Of the view that the Court would ‘lean against holding the decrees void unless driven to that conclusion by the language of the relevant statute’ (para 103), Munby held that the decrees were voidable. In this way, the Court could in its discretion decide not to set the decrees aside and that the decree could simply be amended through the Court’s powers under FPR 2010, rule 4.1(6).
This brings us to the question: If a mistake was made on the basis that the wrong jurisdictional box was ticked, would this be void ab initio pursuant to Butler.
Certainly, such a divorce application would be void were there no other jurisdictional criteria that could be satisfied to enable the Court to entertain the divorce application, whether by mistake (applying the principle in Butler) or fraud. In Rapisarda v Colladon (Irregular Divorces) (2014) EWFC 35 parties had fraudulently claimed jurisdiction on the basis of habitual residence in England based on an address in England that was merely a mail box.
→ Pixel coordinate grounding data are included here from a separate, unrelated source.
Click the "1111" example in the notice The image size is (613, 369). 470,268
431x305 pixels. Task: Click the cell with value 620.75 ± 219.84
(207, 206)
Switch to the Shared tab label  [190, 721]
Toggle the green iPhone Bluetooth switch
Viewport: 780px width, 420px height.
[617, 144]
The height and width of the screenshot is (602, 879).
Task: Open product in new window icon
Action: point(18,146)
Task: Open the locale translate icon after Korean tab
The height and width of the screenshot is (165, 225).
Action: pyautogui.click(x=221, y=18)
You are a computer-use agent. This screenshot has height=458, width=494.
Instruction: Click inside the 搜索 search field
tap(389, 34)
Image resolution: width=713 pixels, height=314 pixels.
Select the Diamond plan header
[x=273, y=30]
In this case, on the basis of fraud, all 180 decrees were set aside.
However, under the M v P reasoning, what if there was a simple mistake and another box could have been correctly ticked to show the court has jurisdiction then the divorce application? It would seem that such an application could be considered voidable, not null and void ab initio.
Now that facts have disappeared, this should hopefully minimise the opportunity for errors of the M v P nature occurring. However, given the increasing number of litigants in person completing divorce applications online and freely ticking the jurisdictional criteria without further explanation or evidence, the concern remains that many divorce applications will not have been correctly filled out. We therefore may see an increasing number of cases picking up on the question in M v P “Is this a ‘voidable’ divorce?”